What you need to do
Rewrite the records below, changing each "pixels" to "px" and leaving everything else untouched.

Records for locating described items
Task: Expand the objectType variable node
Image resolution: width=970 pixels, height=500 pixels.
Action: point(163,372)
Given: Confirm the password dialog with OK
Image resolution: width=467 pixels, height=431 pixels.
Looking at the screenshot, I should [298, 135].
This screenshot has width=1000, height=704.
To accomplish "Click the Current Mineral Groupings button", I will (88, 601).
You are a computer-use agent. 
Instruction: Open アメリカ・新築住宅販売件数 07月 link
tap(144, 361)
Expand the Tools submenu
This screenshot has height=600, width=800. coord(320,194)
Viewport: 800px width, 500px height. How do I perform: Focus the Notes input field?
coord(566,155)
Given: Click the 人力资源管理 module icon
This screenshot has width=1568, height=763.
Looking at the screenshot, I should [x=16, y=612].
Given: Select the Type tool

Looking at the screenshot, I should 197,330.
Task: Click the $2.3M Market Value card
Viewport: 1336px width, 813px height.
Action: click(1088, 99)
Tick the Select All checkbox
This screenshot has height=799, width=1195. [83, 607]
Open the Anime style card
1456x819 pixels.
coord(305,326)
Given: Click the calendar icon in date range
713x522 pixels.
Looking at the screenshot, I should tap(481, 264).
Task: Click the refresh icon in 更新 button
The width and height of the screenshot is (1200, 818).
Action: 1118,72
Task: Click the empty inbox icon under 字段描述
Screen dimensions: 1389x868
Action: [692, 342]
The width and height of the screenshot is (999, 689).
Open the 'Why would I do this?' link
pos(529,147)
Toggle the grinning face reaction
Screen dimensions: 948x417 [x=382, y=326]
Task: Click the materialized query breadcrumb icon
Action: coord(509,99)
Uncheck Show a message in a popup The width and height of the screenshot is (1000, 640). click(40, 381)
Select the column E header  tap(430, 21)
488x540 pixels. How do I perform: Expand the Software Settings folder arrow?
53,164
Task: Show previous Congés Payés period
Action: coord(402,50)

Answer to the problem
Task: Expand the objectType variable node
Image resolution: width=970 px, height=500 px.
Action: point(163,372)
Given: Confirm the password dialog with OK
Image resolution: width=467 px, height=431 px.
Looking at the screenshot, I should [298, 135].
This screenshot has width=1000, height=704.
To accomplish "Click the Current Mineral Groupings button", I will (88, 601).
You are a computer-use agent. 
Instruction: Open アメリカ・新築住宅販売件数 07月 link
tap(144, 361)
Expand the Tools submenu
This screenshot has height=600, width=800. coord(320,194)
Viewport: 800px width, 500px height. How do I perform: Focus the Notes input field?
coord(566,155)
Given: Click the 人力资源管理 module icon
This screenshot has width=1568, height=763.
Looking at the screenshot, I should [x=16, y=612].
Given: Select the Type tool

Looking at the screenshot, I should 197,330.
Task: Click the $2.3M Market Value card
Viewport: 1336px width, 813px height.
Action: click(1088, 99)
Tick the Select All checkbox
This screenshot has height=799, width=1195. [83, 607]
Open the Anime style card
1456x819 px.
coord(305,326)
Given: Click the calendar icon in date range
713x522 px.
Looking at the screenshot, I should tap(481, 264).
Task: Click the refresh icon in 更新 button
The width and height of the screenshot is (1200, 818).
Action: 1118,72
Task: Click the empty inbox icon under 字段描述
Screen dimensions: 1389x868
Action: [692, 342]
The width and height of the screenshot is (999, 689).
Open the 'Why would I do this?' link
pos(529,147)
Toggle the grinning face reaction
Screen dimensions: 948x417 [x=382, y=326]
Task: Click the materialized query breadcrumb icon
Action: coord(509,99)
Uncheck Show a message in a popup The width and height of the screenshot is (1000, 640). click(40, 381)
Select the column E header  tap(430, 21)
488x540 px. How do I perform: Expand the Software Settings folder arrow?
53,164
Task: Show previous Congés Payés period
Action: coord(402,50)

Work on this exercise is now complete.